Bad Hersfeld: Hochwasserschutz und Renaturierung zwischen Bootshaus und Wehr

Natur-Paradies an der Fulda

Ein neuer „Altarm“ für die Fulda: Bürgermeister Thomas Fehling, Martin Bode, Fachbereichsleiter Technische Dienste und Thomas Schmidt vom Kasseler Büro WAGU (von links) besichtigen die Baustelle im Bereich An der Bleiche. Foto: Schönholtz

Bad Hersfeld. Ein kleines Natur-Paradies gestalten derzeit die Baumaschinen der Firma Giebel an der Fulda bei Bad Hersfeld: Zum einen wird im Bereich „An der Bleiche“ zwischen Bootshaus und Wehr im Sinne des Hochwasserschutzes eine Flutmulde innerhalb eines künstlichen „Altarms“ der Fulda geschaffen.

Zum anderen geht es dabei auch um Renaturierung und Neugestaltung, denn im seichten, mit Schilf bewachsenem Stillgewässer sollen auch Vögel und Jungfische Lebenräume finden. Hier wird sich auch der örtliche Fischereiverein mit einbringen.

Damit sich das Wasser bei hohem Pegelstand künftig nicht vor dem Wehr staut, wird in einem weiteren Bauabschnitt auf der gegenüberliegenden Uferseite im Bereich ab der Brücke der Berliner Straße eine weitere Mulde geschaffen.

Obwohl die Natur hier in Zukunft Vorrang haben soll, wird das neue Landschafts-Kleinod auch für die breite Öffentlichkeit erlebbar bleiben. So führt ein Weg direkt zum höchsten Punkt des Areals, der den Blick auf den Altarm mit seinem Zu- und Ablauf, auf Schilf und Insel eröffnet. Ein weiterer öffentlicher Weg führt am Rand von der Bleiche bis zum Wilden Wässerchen und dient als Zufahrt zu den dort gelegenen Vereinshäusern.

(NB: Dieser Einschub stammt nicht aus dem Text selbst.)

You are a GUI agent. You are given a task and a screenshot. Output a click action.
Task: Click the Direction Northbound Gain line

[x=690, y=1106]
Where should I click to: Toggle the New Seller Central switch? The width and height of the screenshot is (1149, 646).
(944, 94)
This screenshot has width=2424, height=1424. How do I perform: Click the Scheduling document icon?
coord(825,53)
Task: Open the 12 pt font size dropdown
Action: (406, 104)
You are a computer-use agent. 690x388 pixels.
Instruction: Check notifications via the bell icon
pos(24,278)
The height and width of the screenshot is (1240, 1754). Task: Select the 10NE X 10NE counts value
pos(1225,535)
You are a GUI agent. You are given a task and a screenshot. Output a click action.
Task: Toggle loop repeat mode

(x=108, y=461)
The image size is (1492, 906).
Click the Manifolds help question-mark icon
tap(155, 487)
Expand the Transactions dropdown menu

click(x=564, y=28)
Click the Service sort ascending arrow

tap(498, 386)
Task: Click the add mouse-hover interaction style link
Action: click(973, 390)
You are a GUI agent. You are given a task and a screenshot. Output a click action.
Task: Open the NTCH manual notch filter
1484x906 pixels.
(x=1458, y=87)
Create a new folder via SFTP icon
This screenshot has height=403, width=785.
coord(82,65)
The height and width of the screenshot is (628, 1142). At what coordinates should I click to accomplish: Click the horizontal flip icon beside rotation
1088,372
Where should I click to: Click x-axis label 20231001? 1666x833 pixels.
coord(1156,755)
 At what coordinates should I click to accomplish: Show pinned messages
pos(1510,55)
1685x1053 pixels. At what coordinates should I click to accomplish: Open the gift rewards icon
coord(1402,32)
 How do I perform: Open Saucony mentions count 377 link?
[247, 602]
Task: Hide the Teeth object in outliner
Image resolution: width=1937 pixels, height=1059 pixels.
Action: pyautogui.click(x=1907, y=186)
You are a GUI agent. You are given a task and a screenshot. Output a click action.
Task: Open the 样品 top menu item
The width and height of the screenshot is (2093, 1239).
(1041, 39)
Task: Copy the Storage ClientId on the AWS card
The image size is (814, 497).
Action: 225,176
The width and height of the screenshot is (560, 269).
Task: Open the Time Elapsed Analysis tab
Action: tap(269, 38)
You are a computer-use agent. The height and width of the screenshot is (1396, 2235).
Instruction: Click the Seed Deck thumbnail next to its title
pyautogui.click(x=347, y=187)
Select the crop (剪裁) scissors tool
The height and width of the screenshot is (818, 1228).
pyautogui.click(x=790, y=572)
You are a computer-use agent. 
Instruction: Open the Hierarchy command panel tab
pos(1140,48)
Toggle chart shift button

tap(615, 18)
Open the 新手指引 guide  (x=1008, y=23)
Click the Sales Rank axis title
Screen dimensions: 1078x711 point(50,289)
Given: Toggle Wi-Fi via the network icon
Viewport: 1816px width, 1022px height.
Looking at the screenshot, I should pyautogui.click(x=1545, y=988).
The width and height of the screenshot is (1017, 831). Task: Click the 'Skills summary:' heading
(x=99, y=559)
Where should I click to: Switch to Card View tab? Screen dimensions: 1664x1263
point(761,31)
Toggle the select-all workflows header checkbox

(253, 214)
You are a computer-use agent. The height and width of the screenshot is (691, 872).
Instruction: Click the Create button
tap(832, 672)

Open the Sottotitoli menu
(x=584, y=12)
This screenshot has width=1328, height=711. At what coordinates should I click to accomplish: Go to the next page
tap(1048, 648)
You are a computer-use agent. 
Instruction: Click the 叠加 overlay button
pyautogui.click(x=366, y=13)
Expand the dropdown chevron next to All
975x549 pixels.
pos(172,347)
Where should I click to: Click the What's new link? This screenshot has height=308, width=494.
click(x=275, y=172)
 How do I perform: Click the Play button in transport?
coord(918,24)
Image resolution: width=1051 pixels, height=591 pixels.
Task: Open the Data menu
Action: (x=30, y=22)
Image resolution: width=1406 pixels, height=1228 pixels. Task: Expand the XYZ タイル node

Genutzt wird die Grünfläche vom benachbarten Betrieb der „Glockenreiter“ als Pferdeweide. Den abgetrennten Bereich zwischen Altarm und Fulda können die Reittiere künftig über eine eigens geschaffene Furt erreichen.

Kosten wird die Neugestaltung knapp eine Million Euro. 80 Prozent davon – genau 750 000 Euro – steuert das Land Hessen als Zuschuss bei.